— Start of Text shown —

So in past news I got the bearing in a vice, heard a crack and a second later the outer race and ball bearings went ping and are now in a distant land. Some dremel cutting disks are on order.

Currently I'm trying to get the big gear off so I can get to a and replace the frontmost bearing. Trying to lever it off with a screwdriver has failed despite soaking in penetrative oil and blasting the gear with heat (though not enough to draw the temper). Not sure how to proceed now.

Jeff Dayman30/05/2016 19:43:00
2356 forum posts
47 photos

Did you get the chuck off? If so, can we have a photo of the big gear's shaft where the chuck was, and the bearing behind it? If the bearing is exposed I would make a support collar to stand the front drill assy on with big gear upward. I would then push the shaft through the gear, through the front bearing and then out, with an arbour press or hydraulic press.

Bear in mind I have not disassembled your particular drill, so I don't know if there are troubles with this approach like hidden pressed in cross-pins, or two front bearings (or bronze bushings), the inner one bigger than the outer one, etc. Take a very close look at the bearing sizes inside vs outside if it looks like there are two bearings in the housing. I have used the press approach on the bull gear shafts of many types of old US made drills though, without wrecking anything. If there are two bearings, and the outer one is larger than the inner one next to the gear, be sure to support the drill housing outside the OD, as well as at the shaft, otherwise you could break out part of the housing as you press out shaft and maybe front bearings go with it.

— End of Text shown —
— Start of Listed entries —

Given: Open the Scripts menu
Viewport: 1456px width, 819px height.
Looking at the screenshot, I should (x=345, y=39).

— End of Listed entries —
— Start of Listed entries —

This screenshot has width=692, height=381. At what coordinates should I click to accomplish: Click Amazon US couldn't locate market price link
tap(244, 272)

— End of Listed entries —

■ **Task directions**
Extend the forum discussion about getting the big gear and front bearing out of the drill, starting right after its final sentence. The entries above were drawn from a different source.

■ **Answer to the exercise**
Go easy and look at everything in good light before trying the rough stuff. A works diagram would be ideal of one exists. Look on the web - there's a shocking amount of literature about for even very old tools.

Good luck, JD

Rainbows30/05/2016 20:23:19
658 forum posts
236 photos

Well I have tried to find stuff about Wolf on the internet before when I got my first drill. Couldn't find much information at all.

But then I realised that once in my previous time I discovered there was an indian heir to wolfs dies and fixtures which made copies of old wolf products.

A indian company with a website

Oh happy days

Ok heres the diagram. Two bearings with a circlip inbetween them. The gear appears to be pressed on with a key so atleast there isn't anything suprising there. Maybe instead of all this faff I should go and buy a new one from Ralliwold for £35?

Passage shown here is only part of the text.